■ **WHAT YOU NEED TO DO**
Across the records that follow, give the number of lines containing the word "toolbar" and nothing else.

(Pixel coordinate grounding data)

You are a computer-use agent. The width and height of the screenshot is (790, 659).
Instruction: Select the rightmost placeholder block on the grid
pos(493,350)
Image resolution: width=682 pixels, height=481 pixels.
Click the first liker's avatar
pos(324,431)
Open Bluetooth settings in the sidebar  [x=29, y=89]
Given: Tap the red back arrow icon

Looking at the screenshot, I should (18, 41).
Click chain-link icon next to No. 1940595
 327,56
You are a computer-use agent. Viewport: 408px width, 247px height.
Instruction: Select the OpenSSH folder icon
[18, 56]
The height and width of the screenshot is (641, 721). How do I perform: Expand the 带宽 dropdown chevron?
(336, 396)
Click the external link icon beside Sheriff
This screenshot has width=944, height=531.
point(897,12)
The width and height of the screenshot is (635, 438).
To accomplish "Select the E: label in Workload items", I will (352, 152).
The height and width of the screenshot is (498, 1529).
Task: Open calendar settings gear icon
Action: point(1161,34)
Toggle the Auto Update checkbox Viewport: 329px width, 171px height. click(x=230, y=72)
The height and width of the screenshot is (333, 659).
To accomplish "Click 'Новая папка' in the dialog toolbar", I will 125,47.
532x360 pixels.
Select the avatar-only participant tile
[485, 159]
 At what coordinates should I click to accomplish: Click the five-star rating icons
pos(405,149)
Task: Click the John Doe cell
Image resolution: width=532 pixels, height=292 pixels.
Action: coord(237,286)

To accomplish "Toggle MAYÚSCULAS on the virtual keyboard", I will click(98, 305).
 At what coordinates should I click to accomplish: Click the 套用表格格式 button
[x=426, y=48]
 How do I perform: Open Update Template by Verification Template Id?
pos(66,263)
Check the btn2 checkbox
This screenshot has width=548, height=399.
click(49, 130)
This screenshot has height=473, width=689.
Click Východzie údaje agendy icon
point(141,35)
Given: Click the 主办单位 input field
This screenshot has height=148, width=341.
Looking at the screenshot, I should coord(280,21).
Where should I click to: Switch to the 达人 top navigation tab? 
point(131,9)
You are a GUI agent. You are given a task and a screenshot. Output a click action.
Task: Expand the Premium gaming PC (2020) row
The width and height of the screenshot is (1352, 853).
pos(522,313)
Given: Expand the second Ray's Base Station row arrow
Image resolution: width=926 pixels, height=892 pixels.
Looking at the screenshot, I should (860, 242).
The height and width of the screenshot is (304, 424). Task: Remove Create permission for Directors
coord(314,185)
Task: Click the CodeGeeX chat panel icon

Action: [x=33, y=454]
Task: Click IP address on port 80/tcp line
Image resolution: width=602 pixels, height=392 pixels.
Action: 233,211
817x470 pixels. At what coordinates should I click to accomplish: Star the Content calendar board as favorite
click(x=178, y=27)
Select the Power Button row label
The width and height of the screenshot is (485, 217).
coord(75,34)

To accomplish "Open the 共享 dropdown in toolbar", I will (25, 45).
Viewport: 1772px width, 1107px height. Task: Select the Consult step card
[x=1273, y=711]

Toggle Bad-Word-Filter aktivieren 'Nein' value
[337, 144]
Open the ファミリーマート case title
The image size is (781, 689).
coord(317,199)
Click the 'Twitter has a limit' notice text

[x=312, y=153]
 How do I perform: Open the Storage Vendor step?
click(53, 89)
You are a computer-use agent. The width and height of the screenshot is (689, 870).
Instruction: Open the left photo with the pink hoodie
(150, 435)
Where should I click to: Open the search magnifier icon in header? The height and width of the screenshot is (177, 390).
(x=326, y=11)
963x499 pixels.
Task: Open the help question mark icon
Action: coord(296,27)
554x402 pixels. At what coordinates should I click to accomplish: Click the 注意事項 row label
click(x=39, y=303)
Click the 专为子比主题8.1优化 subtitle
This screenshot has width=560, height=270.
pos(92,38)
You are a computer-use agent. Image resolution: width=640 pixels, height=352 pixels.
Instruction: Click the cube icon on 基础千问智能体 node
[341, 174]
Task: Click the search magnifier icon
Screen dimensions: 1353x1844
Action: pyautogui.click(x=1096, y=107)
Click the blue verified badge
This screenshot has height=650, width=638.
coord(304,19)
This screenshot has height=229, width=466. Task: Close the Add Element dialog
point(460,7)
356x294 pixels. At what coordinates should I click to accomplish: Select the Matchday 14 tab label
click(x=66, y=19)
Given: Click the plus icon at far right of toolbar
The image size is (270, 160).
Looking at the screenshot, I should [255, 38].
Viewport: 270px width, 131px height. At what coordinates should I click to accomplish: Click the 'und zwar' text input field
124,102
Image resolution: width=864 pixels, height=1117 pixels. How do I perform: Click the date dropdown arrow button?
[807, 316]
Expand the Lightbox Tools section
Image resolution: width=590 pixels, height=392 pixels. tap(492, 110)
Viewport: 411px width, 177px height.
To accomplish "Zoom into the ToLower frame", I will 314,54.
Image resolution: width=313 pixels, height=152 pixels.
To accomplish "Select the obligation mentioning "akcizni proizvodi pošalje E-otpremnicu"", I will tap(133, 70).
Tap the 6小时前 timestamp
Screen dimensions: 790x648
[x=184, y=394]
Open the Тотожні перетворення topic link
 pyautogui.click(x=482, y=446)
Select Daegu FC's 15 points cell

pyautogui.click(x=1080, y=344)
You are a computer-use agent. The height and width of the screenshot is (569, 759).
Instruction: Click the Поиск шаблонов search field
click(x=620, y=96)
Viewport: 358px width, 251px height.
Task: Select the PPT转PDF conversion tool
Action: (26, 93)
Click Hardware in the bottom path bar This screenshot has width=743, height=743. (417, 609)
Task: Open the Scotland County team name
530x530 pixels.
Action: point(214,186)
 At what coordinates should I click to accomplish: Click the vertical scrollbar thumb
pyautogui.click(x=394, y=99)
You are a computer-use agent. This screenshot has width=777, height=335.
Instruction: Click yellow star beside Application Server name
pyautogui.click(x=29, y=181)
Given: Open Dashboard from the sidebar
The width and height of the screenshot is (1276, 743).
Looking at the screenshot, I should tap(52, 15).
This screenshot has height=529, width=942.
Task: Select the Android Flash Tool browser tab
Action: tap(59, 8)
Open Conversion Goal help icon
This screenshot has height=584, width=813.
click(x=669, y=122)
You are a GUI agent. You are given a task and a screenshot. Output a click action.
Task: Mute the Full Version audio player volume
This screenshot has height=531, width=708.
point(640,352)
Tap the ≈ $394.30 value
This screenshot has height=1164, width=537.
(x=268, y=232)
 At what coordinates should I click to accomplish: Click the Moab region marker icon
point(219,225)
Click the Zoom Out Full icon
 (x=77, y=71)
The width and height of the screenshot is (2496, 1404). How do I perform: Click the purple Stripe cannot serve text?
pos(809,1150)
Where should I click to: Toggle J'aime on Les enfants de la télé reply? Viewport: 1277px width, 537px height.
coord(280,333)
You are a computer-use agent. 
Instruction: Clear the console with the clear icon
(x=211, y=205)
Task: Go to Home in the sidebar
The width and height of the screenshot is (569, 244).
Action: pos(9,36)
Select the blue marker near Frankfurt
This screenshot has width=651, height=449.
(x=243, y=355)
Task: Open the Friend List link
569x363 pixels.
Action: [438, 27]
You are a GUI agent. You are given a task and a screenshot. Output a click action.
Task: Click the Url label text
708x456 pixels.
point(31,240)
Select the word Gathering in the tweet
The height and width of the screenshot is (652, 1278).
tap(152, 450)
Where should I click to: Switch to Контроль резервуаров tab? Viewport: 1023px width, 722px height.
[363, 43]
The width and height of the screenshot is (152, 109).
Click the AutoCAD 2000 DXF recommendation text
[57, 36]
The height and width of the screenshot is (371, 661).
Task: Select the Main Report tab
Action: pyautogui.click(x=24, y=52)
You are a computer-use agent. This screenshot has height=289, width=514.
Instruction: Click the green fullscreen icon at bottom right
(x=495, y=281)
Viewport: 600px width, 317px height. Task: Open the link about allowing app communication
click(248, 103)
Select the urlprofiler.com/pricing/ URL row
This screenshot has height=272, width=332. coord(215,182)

■ **SOLUTION TO THIS EXERCISE**
3